- [DATA LINES]
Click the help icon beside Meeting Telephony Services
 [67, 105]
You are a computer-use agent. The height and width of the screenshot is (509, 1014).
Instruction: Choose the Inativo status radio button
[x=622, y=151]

- [STATED GOAL] Turn every line of the records above into a JSON list of strings, one string per line, leaving out blank lines.

- [TASK OUTPUT]
[
  "Click the help icon beside Meeting Telephony Services",
  " [67, 105]",
  "You are a computer-use agent. The height and width of the screenshot is (509, 1014).",
  "Instruction: Choose the Inativo status radio button",
  "[x=622, y=151]"
]